I don't prescribe to nilif to the extreme but rather, some things in life are free. I believe there is some undue stress put on dogs with this and while I believe it's good to have the dog defer to you for many things, I don't like that unnatural, stringent method when it's _NOTHING_ ilif. 

I would let your pushy dog know that this behavior makes the good thing, _you or the couch _(whatever you think is the more valuable) disappear. Additionally, when the other dogs are present, _that_ is when good things happen. In other words, if they're not in the room, there are no couch privileges, treats, attention. But when they are present, only then do those good things happen. 
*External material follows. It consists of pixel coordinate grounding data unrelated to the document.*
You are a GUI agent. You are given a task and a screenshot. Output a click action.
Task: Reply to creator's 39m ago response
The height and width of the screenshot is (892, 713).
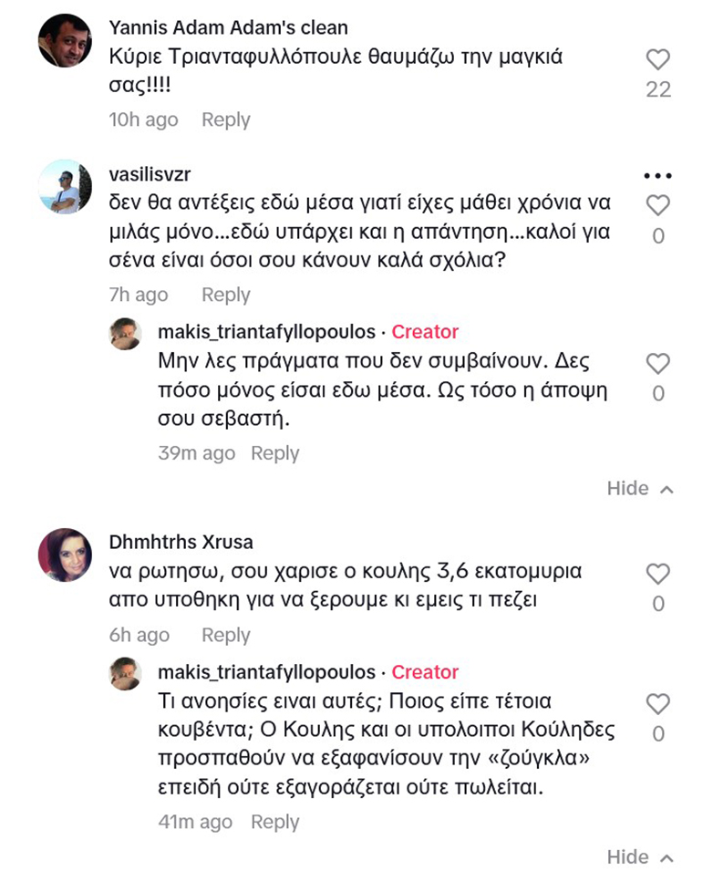274,453
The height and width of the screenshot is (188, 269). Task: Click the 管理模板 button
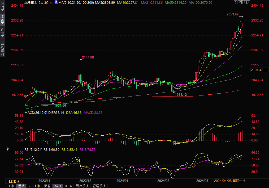click(99, 186)
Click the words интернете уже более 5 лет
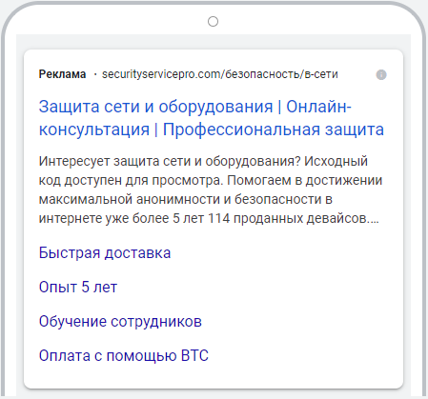 point(121,218)
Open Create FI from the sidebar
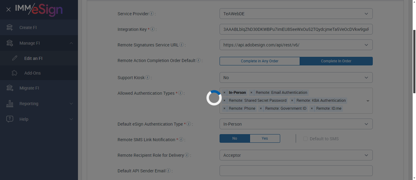Viewport: 416px width, 180px height. pyautogui.click(x=28, y=28)
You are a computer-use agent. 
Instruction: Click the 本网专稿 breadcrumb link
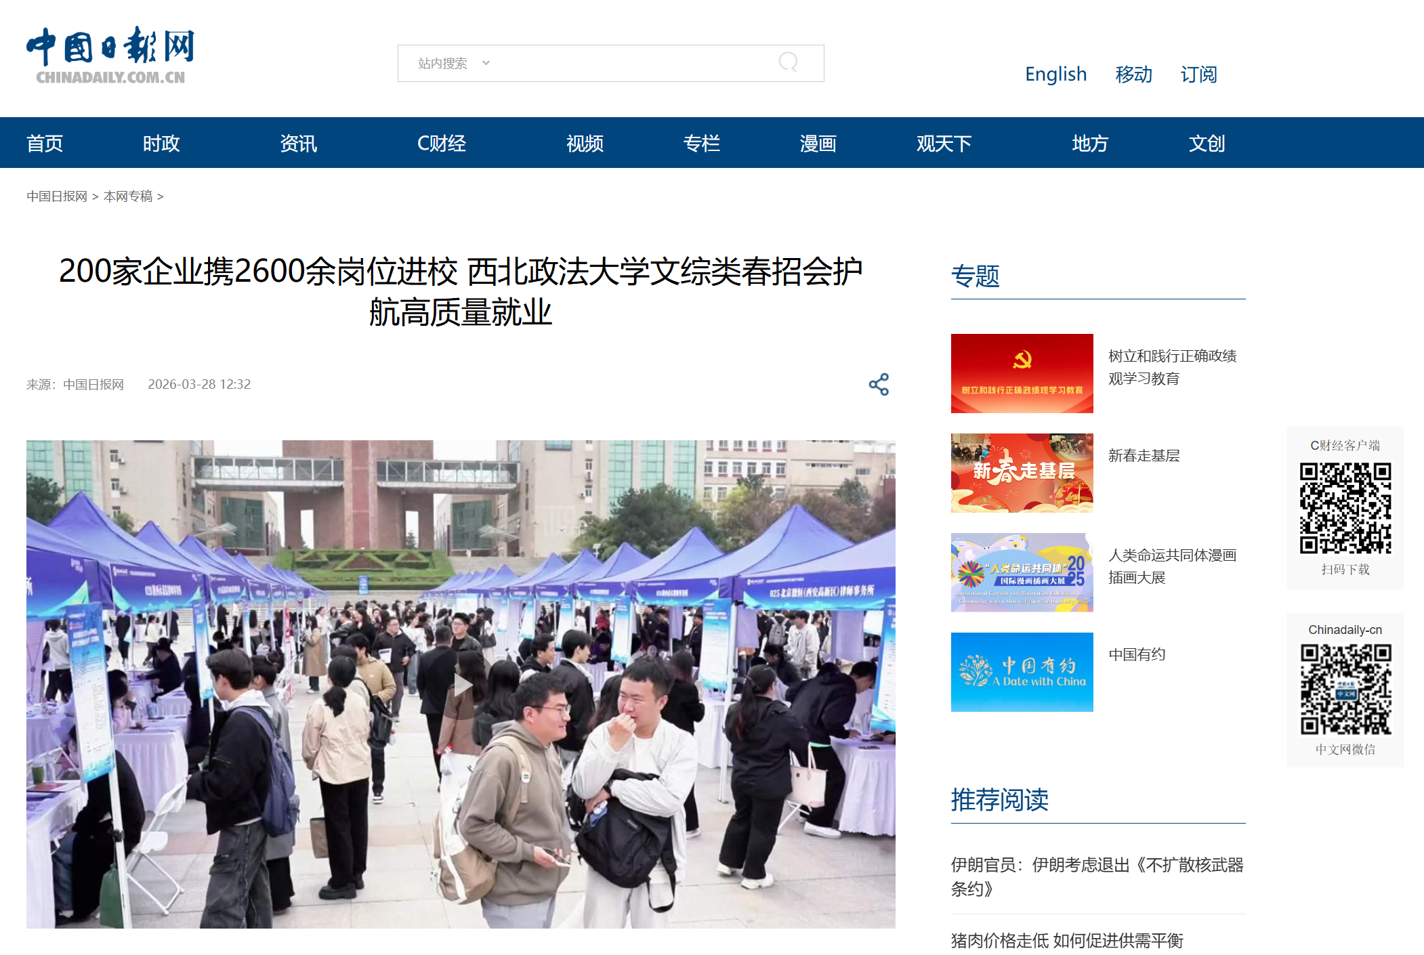point(128,196)
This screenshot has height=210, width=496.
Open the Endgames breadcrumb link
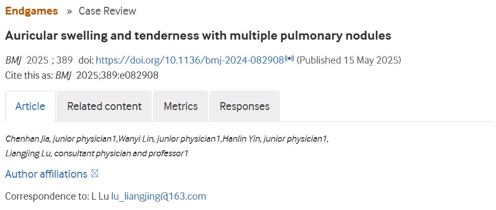31,11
Now, you will need a leash on this dog and you can do an additional exercise a few times a day, couple reps. You walk into the room where the other dogs are (if necessary, protected or held back by another family member) with your snarker on a leash and the lavish attention begins, everything that the dog values is heaped upon her. Then walk out of the room to a boring place away from those other dogs and nothing, and I mean nothing exciting happens. You're boring, the room is boring, nothing good. Be in this room for about 30 seconds and return to the amusement park room where the other dogs are paired with all the good stuff. 

When you aren't doing these sessions of repetitions, don't set the environment up so that this behavior is apt to be practiced. You must keep this from working for her. Either she needs to be separated or you have to be ready to act a second _before_ she acts. 

If you are on the couch with your dogs and she comes up looking threatening, she is immediately walked out of the room to an alone place. BUT only for 30 seconds, then she gets another try. Repeat as necessary. BE CONSISTENT. This must happen every single time she is showing the very first muscle twitch of getting snarky. Out she goes. Not punishingly, just matter of factly. (I know, not a word, right?) You don't want to associate the other dogs with punishment. 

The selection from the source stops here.